§ **What to work on**
Which lines below contain the string "will", with case taken into account? Show every such line in full.

§ **Data to use**
<<<<
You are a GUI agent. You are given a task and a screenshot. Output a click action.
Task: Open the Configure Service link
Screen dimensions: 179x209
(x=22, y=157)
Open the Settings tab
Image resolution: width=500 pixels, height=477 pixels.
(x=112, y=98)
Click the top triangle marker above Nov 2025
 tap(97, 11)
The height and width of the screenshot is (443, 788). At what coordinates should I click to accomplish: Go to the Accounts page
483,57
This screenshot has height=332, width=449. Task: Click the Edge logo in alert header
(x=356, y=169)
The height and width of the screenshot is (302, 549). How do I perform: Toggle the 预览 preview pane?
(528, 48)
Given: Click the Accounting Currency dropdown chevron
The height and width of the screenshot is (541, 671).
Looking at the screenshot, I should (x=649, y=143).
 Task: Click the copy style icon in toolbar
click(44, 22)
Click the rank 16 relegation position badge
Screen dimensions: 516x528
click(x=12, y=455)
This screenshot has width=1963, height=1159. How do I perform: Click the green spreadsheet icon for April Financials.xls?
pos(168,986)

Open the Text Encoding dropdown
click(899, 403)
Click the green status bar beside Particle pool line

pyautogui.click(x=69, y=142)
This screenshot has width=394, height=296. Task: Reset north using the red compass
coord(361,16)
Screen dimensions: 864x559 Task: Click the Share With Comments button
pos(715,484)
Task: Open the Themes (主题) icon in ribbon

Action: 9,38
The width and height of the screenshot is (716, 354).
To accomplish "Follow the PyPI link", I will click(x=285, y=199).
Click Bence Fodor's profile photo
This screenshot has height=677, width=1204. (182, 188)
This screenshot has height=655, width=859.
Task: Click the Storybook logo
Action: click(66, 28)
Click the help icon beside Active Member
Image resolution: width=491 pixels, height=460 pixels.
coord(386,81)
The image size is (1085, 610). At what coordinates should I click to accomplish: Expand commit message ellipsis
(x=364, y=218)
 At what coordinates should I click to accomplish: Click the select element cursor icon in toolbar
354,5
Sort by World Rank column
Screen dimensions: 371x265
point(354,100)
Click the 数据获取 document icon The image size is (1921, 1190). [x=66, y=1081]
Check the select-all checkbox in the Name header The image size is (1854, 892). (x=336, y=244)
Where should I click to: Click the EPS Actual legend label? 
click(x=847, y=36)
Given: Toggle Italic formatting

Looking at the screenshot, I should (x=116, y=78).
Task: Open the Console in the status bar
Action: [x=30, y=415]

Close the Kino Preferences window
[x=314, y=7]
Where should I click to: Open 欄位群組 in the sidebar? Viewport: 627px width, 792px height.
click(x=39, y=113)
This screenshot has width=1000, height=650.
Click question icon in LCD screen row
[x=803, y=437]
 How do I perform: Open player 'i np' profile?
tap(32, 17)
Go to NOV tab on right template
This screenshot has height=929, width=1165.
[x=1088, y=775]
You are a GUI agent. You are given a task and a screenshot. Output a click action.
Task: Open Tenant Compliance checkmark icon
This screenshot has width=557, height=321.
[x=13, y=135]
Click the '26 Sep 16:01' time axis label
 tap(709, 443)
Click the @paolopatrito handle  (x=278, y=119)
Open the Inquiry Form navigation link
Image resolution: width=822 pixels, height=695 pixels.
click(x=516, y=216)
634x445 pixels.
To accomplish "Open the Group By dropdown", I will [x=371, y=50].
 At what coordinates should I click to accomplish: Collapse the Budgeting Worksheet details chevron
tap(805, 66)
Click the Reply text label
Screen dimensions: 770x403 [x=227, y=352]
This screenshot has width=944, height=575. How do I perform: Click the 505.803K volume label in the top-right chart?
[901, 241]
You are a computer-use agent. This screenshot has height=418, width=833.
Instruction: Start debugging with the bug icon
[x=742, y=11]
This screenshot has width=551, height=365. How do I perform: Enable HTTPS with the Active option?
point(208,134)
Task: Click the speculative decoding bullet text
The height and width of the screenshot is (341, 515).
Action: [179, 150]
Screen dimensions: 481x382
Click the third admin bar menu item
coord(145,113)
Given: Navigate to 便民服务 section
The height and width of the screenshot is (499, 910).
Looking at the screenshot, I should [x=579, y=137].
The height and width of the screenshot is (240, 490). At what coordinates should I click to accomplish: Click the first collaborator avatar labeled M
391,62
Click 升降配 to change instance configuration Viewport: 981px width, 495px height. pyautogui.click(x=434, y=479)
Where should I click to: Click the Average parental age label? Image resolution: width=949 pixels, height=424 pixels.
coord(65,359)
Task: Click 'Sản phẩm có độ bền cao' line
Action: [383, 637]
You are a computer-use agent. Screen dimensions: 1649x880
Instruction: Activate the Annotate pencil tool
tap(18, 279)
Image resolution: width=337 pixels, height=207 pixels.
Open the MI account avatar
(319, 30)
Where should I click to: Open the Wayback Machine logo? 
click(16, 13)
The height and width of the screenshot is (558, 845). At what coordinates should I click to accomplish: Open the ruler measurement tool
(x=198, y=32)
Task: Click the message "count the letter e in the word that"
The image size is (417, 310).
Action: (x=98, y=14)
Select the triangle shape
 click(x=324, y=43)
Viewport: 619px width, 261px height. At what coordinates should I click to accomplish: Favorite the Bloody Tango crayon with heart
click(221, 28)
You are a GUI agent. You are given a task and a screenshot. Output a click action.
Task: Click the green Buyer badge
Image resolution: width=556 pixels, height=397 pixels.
>>>>
§ **Solution below**
To accomplish "Follow the PyPI link", I will click(x=285, y=199).
To accomplish "Open the Group By dropdown", I will [x=371, y=50].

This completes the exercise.